From the entries that follow, pick out all lines holding "para".

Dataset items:
··········
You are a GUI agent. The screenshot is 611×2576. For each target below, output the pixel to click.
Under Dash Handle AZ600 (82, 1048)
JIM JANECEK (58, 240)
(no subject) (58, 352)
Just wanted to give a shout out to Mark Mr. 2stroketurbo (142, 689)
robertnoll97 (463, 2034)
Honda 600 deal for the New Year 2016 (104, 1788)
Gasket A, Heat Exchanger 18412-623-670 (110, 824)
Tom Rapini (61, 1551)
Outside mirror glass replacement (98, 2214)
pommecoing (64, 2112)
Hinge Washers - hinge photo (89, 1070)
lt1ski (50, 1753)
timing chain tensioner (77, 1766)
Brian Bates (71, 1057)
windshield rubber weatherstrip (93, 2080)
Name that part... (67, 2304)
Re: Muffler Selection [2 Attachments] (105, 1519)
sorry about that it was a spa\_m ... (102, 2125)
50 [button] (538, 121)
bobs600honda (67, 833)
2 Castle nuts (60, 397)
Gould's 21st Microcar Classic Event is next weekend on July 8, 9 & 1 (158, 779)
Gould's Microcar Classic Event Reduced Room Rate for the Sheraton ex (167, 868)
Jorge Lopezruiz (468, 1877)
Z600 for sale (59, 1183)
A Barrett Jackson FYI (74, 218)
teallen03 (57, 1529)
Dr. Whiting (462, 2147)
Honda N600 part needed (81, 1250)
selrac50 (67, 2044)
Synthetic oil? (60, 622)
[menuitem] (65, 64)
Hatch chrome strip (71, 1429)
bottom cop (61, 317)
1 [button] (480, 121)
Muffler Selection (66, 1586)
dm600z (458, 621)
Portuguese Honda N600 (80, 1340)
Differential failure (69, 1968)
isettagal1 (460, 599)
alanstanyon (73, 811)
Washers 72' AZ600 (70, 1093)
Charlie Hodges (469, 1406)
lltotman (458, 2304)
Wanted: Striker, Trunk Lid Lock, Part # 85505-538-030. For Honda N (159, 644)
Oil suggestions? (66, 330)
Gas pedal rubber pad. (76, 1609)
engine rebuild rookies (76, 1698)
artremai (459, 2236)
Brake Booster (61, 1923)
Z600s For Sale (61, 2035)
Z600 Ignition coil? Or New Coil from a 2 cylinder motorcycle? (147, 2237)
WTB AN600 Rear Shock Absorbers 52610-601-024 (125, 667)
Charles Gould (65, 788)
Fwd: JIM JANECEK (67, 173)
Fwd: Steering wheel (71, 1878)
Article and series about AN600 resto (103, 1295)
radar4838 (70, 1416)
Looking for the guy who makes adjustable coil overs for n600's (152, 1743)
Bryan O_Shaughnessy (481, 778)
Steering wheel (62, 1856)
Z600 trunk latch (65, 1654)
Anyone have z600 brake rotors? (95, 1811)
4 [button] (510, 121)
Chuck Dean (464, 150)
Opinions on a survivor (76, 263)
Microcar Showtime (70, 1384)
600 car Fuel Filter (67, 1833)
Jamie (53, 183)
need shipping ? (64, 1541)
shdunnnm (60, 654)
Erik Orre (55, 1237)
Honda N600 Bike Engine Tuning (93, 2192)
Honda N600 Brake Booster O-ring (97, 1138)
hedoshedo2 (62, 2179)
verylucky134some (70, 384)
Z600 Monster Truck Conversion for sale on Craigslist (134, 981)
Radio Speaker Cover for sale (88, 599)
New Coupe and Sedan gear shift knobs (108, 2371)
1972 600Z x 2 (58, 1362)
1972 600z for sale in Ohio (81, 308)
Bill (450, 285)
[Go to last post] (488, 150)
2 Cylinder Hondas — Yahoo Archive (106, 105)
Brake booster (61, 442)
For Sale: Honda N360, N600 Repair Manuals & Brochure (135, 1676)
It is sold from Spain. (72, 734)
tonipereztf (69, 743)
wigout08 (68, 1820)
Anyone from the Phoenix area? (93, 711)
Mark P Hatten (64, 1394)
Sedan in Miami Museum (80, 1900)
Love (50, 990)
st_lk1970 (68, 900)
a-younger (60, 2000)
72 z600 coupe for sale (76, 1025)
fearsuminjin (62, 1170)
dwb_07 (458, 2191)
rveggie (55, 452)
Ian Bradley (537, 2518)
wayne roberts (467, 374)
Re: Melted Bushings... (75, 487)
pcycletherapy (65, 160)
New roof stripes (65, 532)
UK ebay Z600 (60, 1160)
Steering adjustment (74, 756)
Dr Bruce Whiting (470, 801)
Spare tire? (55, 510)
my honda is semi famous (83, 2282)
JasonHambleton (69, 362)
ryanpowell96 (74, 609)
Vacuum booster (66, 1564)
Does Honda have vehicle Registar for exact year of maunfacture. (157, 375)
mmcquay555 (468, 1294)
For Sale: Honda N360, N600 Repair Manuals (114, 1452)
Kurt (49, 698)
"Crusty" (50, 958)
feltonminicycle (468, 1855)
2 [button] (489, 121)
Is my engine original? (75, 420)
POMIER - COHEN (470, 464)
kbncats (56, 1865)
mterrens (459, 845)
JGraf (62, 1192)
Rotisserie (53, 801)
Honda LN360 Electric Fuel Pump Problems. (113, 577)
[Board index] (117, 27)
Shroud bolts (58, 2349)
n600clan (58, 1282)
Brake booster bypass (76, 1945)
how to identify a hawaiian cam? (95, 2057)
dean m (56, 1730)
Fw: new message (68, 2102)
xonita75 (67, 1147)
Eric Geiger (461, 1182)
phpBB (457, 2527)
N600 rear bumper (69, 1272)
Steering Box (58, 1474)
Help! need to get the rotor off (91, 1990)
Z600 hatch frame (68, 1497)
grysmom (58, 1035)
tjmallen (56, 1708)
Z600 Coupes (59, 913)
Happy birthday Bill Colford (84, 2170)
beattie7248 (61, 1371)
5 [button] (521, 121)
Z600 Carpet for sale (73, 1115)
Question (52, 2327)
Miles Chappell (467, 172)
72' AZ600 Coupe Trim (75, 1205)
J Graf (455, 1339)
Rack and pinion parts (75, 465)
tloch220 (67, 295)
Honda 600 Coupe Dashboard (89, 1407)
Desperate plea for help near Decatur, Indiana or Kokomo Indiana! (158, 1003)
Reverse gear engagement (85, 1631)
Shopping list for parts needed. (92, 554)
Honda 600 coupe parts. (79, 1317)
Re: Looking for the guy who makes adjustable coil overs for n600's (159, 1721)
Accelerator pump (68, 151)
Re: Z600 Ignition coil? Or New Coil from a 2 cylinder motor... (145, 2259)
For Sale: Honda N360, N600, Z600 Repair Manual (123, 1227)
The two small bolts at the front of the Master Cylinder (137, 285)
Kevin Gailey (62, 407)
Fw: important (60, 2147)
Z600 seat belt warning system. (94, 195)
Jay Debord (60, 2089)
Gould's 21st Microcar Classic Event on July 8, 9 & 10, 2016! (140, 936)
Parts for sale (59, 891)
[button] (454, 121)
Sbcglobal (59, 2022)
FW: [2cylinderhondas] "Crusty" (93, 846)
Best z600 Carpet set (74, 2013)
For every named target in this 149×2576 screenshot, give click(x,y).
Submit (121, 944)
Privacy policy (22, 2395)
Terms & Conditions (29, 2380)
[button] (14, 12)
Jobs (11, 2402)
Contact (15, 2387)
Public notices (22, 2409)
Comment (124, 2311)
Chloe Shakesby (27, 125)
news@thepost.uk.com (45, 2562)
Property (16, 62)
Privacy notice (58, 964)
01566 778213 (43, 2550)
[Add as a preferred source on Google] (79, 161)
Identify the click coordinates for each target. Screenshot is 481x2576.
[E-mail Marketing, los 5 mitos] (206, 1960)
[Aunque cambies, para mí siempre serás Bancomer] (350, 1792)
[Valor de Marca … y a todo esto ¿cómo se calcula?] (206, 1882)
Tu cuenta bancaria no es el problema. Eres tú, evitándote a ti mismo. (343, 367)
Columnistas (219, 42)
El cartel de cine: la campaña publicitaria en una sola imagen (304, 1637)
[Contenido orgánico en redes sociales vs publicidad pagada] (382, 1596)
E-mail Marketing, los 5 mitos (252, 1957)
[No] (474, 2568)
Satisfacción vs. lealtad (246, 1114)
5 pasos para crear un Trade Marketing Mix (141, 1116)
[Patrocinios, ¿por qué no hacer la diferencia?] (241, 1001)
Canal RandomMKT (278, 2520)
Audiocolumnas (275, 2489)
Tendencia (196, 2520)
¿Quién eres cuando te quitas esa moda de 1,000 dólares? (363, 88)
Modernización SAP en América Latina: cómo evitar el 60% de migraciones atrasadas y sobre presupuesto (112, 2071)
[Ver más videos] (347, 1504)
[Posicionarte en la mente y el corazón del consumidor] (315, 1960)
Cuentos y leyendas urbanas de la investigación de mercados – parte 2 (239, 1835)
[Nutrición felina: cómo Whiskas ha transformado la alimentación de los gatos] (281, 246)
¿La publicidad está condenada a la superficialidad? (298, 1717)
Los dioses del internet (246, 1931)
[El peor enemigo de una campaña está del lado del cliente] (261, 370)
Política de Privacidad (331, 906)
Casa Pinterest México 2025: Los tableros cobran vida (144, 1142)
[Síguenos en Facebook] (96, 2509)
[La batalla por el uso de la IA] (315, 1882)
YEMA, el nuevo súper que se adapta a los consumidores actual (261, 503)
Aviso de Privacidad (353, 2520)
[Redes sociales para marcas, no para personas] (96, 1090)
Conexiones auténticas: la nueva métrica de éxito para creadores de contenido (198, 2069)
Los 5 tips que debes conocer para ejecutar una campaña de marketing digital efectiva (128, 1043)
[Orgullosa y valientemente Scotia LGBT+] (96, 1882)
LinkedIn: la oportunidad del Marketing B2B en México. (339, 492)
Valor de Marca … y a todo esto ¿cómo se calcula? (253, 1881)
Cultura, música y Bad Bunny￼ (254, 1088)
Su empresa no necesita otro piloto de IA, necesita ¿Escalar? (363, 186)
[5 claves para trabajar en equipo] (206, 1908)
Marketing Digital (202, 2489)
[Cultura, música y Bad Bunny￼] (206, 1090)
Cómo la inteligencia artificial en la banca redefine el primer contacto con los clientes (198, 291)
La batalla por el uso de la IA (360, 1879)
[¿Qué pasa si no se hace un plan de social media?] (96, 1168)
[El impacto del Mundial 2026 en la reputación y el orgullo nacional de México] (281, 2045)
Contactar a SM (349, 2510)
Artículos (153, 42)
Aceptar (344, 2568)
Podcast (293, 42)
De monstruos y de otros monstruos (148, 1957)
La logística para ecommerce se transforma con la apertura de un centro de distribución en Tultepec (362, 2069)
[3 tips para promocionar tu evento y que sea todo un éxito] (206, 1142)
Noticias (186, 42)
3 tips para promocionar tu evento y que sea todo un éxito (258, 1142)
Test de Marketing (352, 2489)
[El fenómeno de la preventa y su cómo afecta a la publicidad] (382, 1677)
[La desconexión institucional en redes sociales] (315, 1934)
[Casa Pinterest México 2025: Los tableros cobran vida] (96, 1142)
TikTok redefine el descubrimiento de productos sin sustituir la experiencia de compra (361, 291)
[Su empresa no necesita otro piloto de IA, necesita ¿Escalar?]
··········
[EXERCISE SOLUTION]
[Aunque cambies, para mí siempre serás Bancomer] (350, 1792)
5 pasos para crear un Trade Marketing Mix (141, 1116)
[Redes sociales para marcas, no para personas] (96, 1090)
Conexiones auténticas: la nueva métrica de éxito para creadores de contenido (198, 2069)
Los 5 tips que debes conocer para ejecutar una campaña de marketing digital efectiva (128, 1043)
[5 claves para trabajar en equipo] (206, 1908)
La logística para ecommerce se transforma con la apertura de un centro de distribución en Tultepec (362, 2069)
[3 tips para promocionar tu evento y que sea todo un éxito] (206, 1142)
3 tips para promocionar tu evento y que sea todo un éxito (258, 1142)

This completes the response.